Au début de mon voyage en Amérique du Sud, la situation est morose. Le nord se dessèche et le sud s'enfonce dans la boue. Au moins, la base de Bariloche est utilisable et ce n'est pas la première fois que je subis le mauvais temps ici. Attendre et boire du thé, je sais faire, et pour le reste, il suffit d'avoir un peu confiance en Dieu, de se dire qu'un jour, il fera les quelques degrés de froid nécessaires et qu'un jour, on se réveillera avec un mètre de neige devant la porte.
C'est ce qui se passe et cette fois-ci, nous sommes dédommagés de la pluie par une semaine parfaite : Pas de nuages, pas de vent, une neige froide et stable. Matt et Chris, deux nouveaux amis, me tiennent compagnie pendant quelques jours et nous nous frayons un chemin ensemble à travers des cours d'eau escarpés, d'épaisses broussailles de bambou et des sentiers de randonnée envahis par la végétation en direction de la poudreuse.
Au Cerro Lopez, Chris découvre en fin de journée une petite ligne de spine qu'il veut absolument faire. A peine plus de 100 mètres de dénivelé, une sortie libre et près de 60 degrés. Chris rit parce que je me bats inélégamment avec mon sluff. Il me conseille de venir en Alaska pour m'entraîner. Là-bas, ce genre de choses arriverait plus souvent et il n'y aurait pas autant d'obstacles qu'ici...
Le lendemain, après une montée pénible à travers le lit d'un ruisseau, nous trouvons un terrain tout aussi ludique et des vues plongeantes spectaculaires sur le paysage lacustre du Cerro Padre Laguna. Malheureusement, nous n'avons le temps que de faire un run sur le backside plus qu'accueillant avant de devoir traverser le ruisseau pour retourner à la voiture.
Directement en face du domaine skiable se trouve le Cerro Bella Vista, une montagne pleine de spines et de couloirs esthétiques et une surface de projection idéale pour les fantasmes des freeriders. Dans les Alpes, il ne me viendrait probablement pas à l'idée de skier une telle face en plein hiver, mais ici, loué soit le climat plus maritime, rien ne bouge lors de nos tests de couverture neigeuse. La descente parfaite permet aussi de faire plus ou moins abstraction de la délicate escalade de petites cascades dans la jungle de bambous qui suit.

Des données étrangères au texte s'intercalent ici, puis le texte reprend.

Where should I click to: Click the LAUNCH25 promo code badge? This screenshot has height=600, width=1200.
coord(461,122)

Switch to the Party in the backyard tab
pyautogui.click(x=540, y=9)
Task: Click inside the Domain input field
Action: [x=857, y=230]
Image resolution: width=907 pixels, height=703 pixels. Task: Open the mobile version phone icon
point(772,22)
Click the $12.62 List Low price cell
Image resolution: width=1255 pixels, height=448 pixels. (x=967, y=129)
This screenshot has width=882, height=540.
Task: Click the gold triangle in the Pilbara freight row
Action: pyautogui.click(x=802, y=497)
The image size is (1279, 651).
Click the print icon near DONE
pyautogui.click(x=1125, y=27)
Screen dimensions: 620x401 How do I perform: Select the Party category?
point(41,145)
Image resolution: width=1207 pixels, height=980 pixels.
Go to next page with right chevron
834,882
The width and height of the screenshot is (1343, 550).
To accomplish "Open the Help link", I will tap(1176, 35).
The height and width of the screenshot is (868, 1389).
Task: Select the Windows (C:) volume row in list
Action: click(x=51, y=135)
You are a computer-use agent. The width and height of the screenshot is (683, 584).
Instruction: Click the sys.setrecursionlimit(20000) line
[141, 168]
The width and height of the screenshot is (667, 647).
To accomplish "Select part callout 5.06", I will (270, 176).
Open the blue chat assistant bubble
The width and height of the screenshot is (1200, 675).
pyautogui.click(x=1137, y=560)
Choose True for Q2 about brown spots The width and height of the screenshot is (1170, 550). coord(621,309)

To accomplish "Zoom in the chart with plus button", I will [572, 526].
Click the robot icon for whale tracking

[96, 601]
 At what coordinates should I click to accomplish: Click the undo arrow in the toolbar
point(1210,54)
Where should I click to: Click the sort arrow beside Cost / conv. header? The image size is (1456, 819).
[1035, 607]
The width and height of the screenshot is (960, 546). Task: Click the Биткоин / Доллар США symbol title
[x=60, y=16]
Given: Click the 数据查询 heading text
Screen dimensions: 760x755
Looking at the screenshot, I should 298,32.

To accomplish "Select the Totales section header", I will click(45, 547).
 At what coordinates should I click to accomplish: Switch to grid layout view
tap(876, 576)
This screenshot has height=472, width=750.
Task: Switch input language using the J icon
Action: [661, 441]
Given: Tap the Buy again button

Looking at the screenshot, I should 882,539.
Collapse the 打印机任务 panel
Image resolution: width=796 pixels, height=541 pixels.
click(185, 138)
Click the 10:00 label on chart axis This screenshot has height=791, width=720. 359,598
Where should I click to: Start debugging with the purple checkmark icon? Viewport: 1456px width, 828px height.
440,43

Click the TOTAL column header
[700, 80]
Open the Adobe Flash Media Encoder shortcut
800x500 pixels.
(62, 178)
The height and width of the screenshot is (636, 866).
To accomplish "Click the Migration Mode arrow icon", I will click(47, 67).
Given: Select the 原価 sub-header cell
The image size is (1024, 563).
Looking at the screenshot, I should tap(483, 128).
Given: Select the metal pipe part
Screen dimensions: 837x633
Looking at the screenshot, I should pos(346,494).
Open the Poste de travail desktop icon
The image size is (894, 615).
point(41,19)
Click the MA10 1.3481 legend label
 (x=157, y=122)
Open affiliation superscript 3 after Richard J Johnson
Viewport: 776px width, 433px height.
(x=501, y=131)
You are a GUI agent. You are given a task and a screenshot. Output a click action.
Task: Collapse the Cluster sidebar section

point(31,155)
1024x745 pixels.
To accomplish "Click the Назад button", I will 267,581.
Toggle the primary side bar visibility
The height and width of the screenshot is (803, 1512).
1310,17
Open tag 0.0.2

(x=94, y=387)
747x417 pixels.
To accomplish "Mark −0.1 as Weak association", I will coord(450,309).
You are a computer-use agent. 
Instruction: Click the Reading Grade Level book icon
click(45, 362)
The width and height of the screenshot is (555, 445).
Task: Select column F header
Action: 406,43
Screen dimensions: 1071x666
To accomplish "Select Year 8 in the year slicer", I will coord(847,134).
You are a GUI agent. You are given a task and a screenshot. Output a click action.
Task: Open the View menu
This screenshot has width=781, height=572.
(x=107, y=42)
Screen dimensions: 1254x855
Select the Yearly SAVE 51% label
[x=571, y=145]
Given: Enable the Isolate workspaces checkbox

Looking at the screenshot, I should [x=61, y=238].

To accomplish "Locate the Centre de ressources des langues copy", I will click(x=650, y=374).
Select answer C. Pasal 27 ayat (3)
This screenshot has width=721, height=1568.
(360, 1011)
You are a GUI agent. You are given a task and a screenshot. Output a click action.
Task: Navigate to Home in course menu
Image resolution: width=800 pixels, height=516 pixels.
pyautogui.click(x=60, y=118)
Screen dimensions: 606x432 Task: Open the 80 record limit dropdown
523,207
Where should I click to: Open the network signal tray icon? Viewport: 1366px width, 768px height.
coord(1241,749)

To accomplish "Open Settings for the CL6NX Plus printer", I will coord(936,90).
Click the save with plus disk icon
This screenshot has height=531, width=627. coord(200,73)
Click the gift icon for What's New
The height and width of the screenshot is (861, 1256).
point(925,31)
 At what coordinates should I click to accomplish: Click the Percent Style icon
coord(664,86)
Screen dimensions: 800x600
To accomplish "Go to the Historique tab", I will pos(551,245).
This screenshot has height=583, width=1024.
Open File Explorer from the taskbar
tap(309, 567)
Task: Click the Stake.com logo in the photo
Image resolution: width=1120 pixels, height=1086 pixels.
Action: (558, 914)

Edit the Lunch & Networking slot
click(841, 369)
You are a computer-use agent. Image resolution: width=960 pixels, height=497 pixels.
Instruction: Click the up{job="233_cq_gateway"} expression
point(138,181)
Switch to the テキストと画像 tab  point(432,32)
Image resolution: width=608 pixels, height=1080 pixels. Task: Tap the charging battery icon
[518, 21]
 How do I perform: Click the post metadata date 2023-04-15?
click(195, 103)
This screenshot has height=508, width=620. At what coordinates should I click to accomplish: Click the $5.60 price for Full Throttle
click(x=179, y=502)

Tout rêve de poudreuse a une fin et les hauts et bas de la météo argentine recommencent : une excursion au Refugio Italia se transforme en marathon de cartes après une pluie légère mais malheureusement très persistante la première nuit. Le refuge est relativement isolé et n'est pas gardé en hiver, mais il pourrait constituer une base intéressante si les conditions étaient bonnes. Des trouées dans les nuages laissent toujours entrevoir de belles lignes alpines dans les environs immédiats.
Programme alternatif en Patagonie
L'absence de neige mobile invite à un road trip. J'ai toujours eu envie d'aller plus au sud et Jeff, un héli-guide taciturne d'Alaska, pense qu'il a lui aussi envie de partir à l'aventure. Après des arrêts avec une neige modérée à El Bolson et Esquel, nous parcourons deux jours plus tard environ 500 km à travers la pampa et passons la frontière à Coihaique.
On m'a déjà expliqué plusieurs fois que "La verdadera Patagonia" - la vraie Patagonie - commence au sud d'Esquel. Pendant les dix bonnes heures que dure le trajet, nous rencontrons une dizaine d'autres voitures. Les quelques localités semblent déplacées dans le néant de la steppe. Nous nous demandons pourquoi des gens vivent ici, ce qu'ils font et de quoi ils vivent. Les petites villes pourraient tout aussi bien être le décor de romances gaucho modernes ou de splatter-horror sanglant, dans lequel les cris des victimes résonnent sans être entendus dans les rues poussiéreuses. Même si la nature, les couleurs pâles, les flamants roses et les Ñandús sont magnifiques, nous nous sentons mieux dans les montagnes.
Coihaique est la capitale endormie de la région d'Aisén. Avec environ 40.000 habitants, elle concentre un peu moins de la moitié de la population d'Aisén, une région aussi grande que la Bavière et le Bade-Wurtemberg réunis.